TissuPath posted a notice on its website earlier this week alerting its patients of the hack.

TissuPath said that no billing information was impacted but that some patient data was affected. The company did not state how many of its patients were impacted by the hack, but it did say that the data related to referrals made between 2011 and 2020.

“The TissuPath Pathology specimens and referrals are for suspected cancer patients,” TissuPath said. “Such data is retained for 20 years and reported as per National Pathology Accreditation Advisory Council (NPAAC) specifications.”

At the time, TissuPath reported that a threat actor had gained initial access via a third-party supplier, one of whose storage drives had been accessed due to “a vulnerability on their remote access toolkit (RAT)”. From there, the actor was able to access admin accounts, which in turn let them access TissuPath’s network.

The third party was not mentioned in the initial report.

However, the ABC is reporting that the breach was related to a cyber security incident at Victorian IT company Core Desktop.
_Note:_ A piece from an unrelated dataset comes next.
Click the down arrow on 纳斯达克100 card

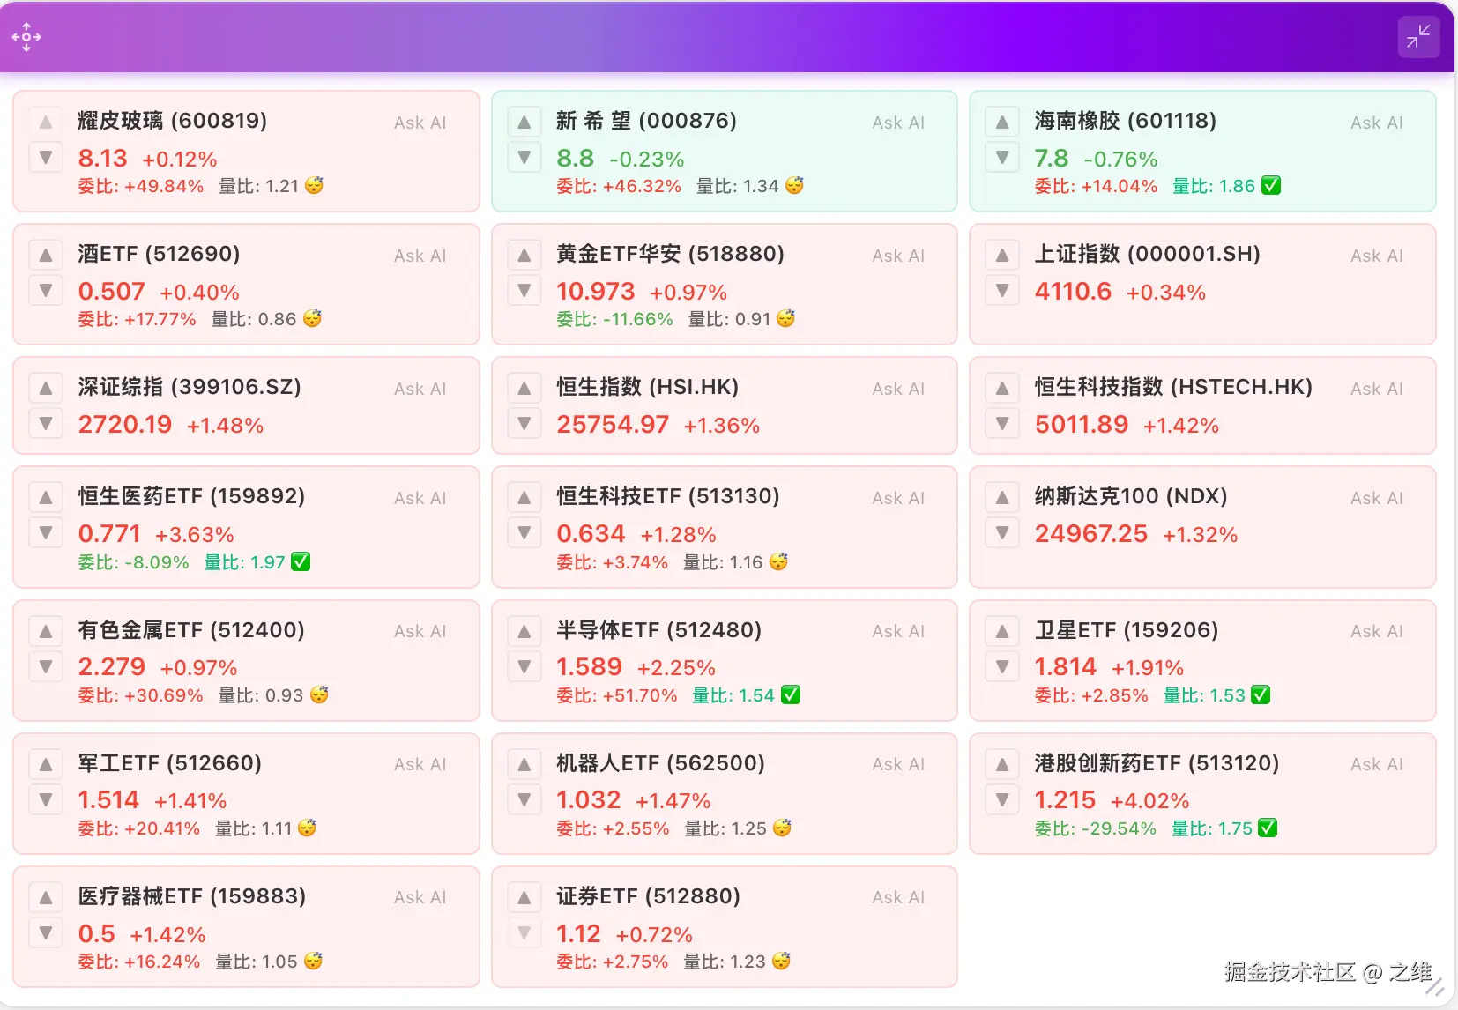click(1001, 532)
It has seen a letter from the company, sent to its clients, informing them of the breach.

“Our cyber forensic team do not have a firm understanding of the origins of the entry, but initial suggestions are that it was from a targeted client-side phishing attack which infiltrated our control systems, impersonated privileged accounts and encrypted some servers,” the ABC reported the letter said.
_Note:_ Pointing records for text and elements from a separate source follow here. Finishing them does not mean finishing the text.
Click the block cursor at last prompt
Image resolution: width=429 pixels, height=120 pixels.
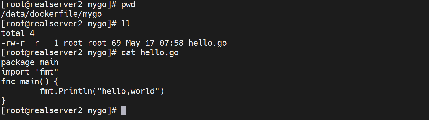(x=123, y=110)
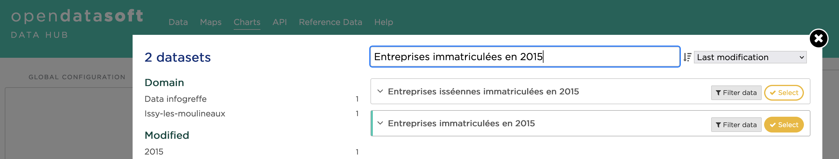Select the Entreprises isséennes immatriculées dataset
The width and height of the screenshot is (839, 159).
tap(783, 93)
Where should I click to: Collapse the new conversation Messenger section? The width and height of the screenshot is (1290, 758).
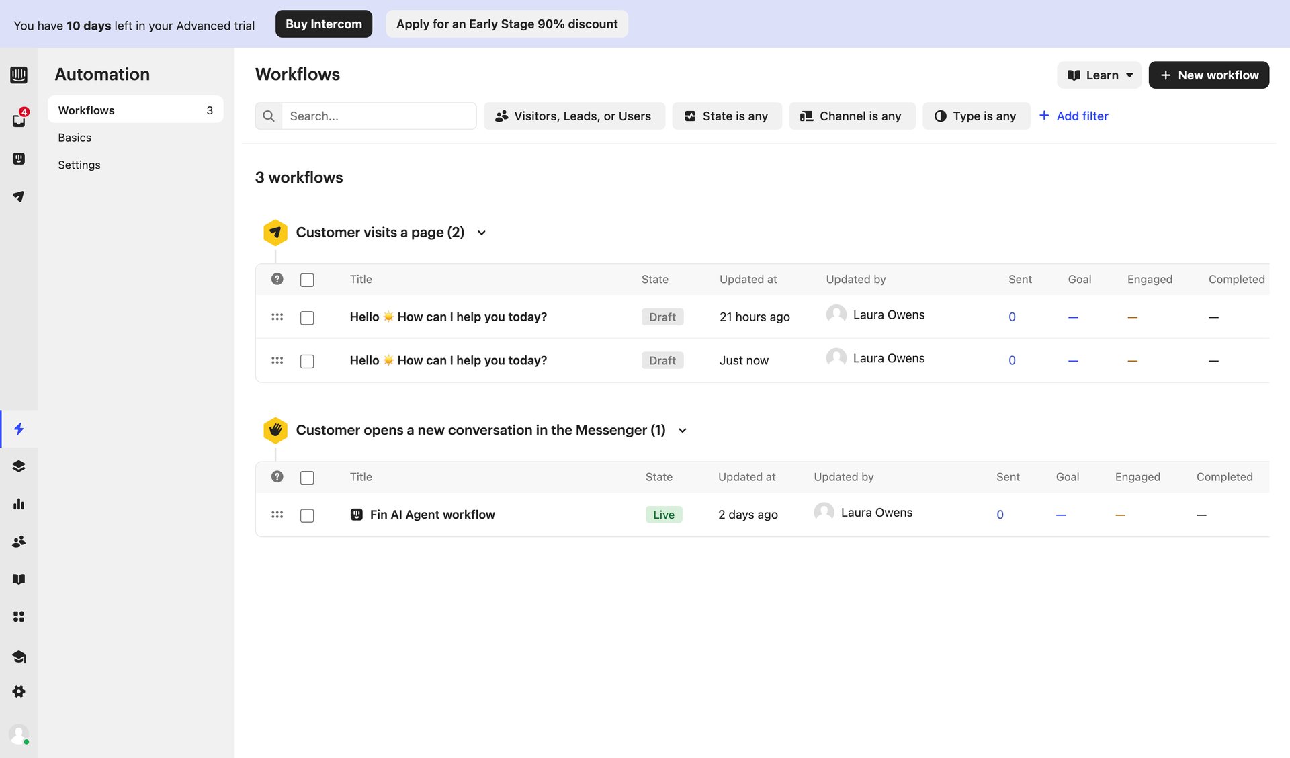(x=683, y=430)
“They appear to have acted in a focused fashion and threatened a small number of Core Desktop clients.”

“We’re not really aware of what information has been compromised,” Core Desktop’s managing director, Rod Bloom, told the ABC, “it’s not our data, so we don’t know”.
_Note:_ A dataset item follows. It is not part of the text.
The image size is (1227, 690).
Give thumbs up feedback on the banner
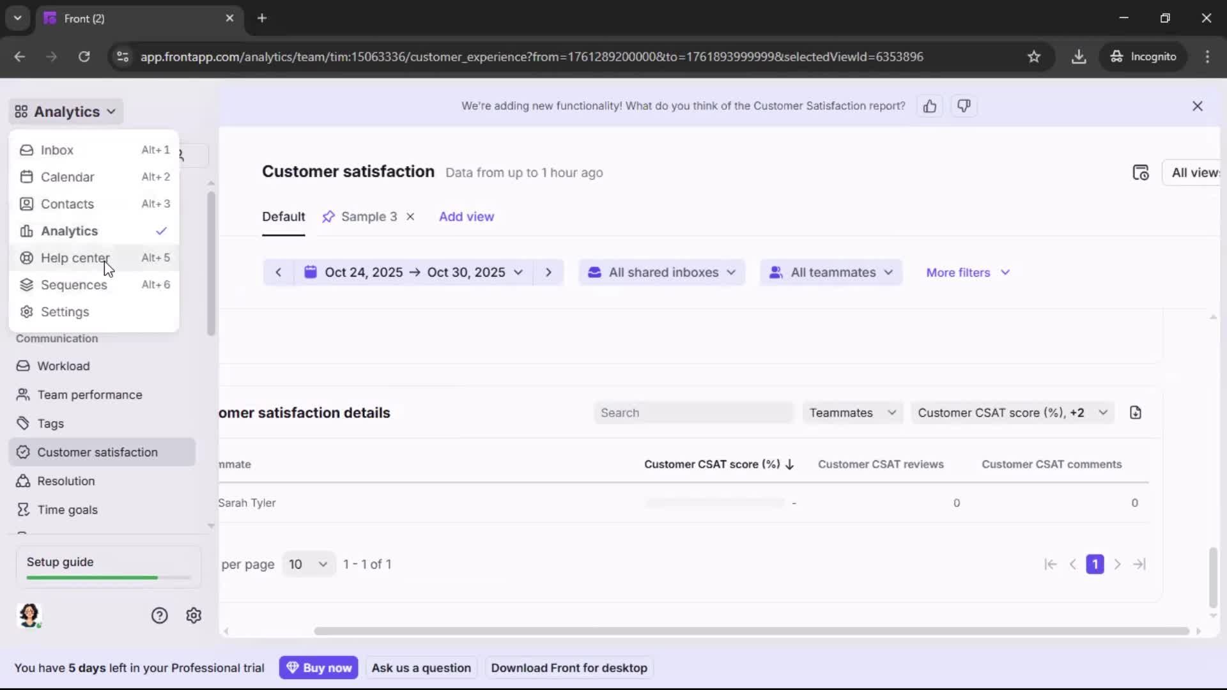point(930,106)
The breach is being considered as very serious, and both the Australian Signals Directorate and its Australian Cyber Security Centre are monitoring the incident.

Indeed, the nature of the affected data is deeply sensitive. The sample files include a prostate scan, doctor referrals, and doctors’ meeting notes. Patient names and addresses feature prominently, as well as individual diagnoses of breast and testicular cancer, and even a liver biopsy. TissuPath had said the details of “suspected cancer patients” were affected.

The national cyber security coordinator, Air Marshal Darren Goldie, told the Guardian that he is monitoring the situation.

“Given the sensitivities of the incident, the national cyber security coordinator is overseeing a whole-of-government response to the Tissupath incident,” Goldie said.

The Core Desktop data breach has impacted three other organisations: real estate agent Barry Plant’s Blackburn office, strata provider Strata Plan, and law firm Tisher Liner FC Law.

But it is the detailed patient data – all 471 gigabytes worth – that is the most disturbing aspect of the leak.

Senetas chief executive Andrew Wilson said that the different impacts on the affected organisations likely hide a harsh lesson to learn.

“This attack has had one common factor but strikingly disparate outcomes,” Wilson said via email. “On the one hand, we have Tissupath in the position of reporting compromised, highly sensitive personal data. On the other, Strata Plan’s confident response that its customers can ‘rest assured’ that their data is secure.”

“From this, we can infer one big insight - Strata Plan likely strongly encrypted its data beforehand, and Tissupath did not. Even though this is a ransomware attack, which encrypts a victim company’s data, the fact remains that it’s useless to the attackers if it was already encrypted before the attackers got there.”

“It’s also striking that, yet again, Australian citizen’s personal data is being held to ransom, not because of a sophisticated attack but simple mistakes like falling for a phishing email. We desperately need tougher legislation that will mandate that all personal data is encrypted both at rest and in motion as a last line of defence. We also, as a nation, need to have assurances that once data is captured by a private business, that the data has an expiry date. The phrase “data is the new oil’ has come to dominate business thinking.

“As a society, we have learned the hard way that we need very strict rules about who can be trusted to have a tanker full of oil and how it should be transported and stored. It appears the new oil needs a new set of regulations to govern it, before we will see meaningful change.”